Abstract

With the aging population and thus rising numbers of orthopedic implants (OIs), metal artifacts (MAs) increasingly pose a problem for computed tomography (CT) examinations. In the study presented here, different MA reduction techniques (iterative metal artifact reduction software [iMAR], tin prefilter technique, and dual-energy CT [DECT]) were compared. Four human cadaver pelvises with OIs were scanned on a third-generation DECT scanner using tin prefilter (Sn), dual-energy (DE), and conventional protocols. Virtual monoenergetic CT images were generated from DE data sets. Postprocessing of CT images was performed using iMAR. Qualitative (bony structures, MA, image noise) image analysis using a 6-point Likert scale and quantitative image analysis (contrast-to-noise ratio, standard deviation of background noise) were performed by 2 observers. Statistical testing was performed using Friedman test with Nemenyi test as a post hoc test. The iMAR Sn 150 kV protocol provided the best overall assessability of bony structures and the lowest subjective image noise.

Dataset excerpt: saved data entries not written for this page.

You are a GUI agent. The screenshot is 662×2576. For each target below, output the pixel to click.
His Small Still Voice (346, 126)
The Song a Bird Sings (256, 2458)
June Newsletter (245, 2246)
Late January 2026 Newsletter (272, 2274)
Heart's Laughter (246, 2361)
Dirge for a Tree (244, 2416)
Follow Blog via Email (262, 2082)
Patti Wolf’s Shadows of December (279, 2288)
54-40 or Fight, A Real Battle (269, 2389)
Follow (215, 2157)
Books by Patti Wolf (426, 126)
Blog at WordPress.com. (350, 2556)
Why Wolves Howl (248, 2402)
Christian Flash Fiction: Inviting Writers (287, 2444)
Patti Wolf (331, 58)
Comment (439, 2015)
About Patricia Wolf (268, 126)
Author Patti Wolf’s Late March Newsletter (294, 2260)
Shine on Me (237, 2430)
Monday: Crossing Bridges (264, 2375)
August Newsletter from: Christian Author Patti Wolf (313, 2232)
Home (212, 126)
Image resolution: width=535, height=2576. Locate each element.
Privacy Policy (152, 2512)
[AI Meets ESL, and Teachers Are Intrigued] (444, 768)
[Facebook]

The iMAR DE protocol and virtual monochromatic image (VMI) ± iMAR achieved the most effective metal artifact reduction (MAR) (P < 0.05 compared with conventional protocols). Bony structures were rated worse in VMI ± iMAR (P < 0.05) than in tin prefilter protocols ± iMAR. The DE protocol ± iMAR had the lowest contrast-to-noise ratio (P < 0.05 compared with iMAR standard) and the highest image noise (P < 0.05 compared with iMAR VMI). The iMAR reduced MA very efficiently. When considering MAR and image quality, the iMAR Sn 150 kV protocol performed best overall in CT images with OI. The iMAR generated new artifacts that impaired image quality. The DECT/VMI reduced MA best, but experienced from a lack of resolution of bony fine structures.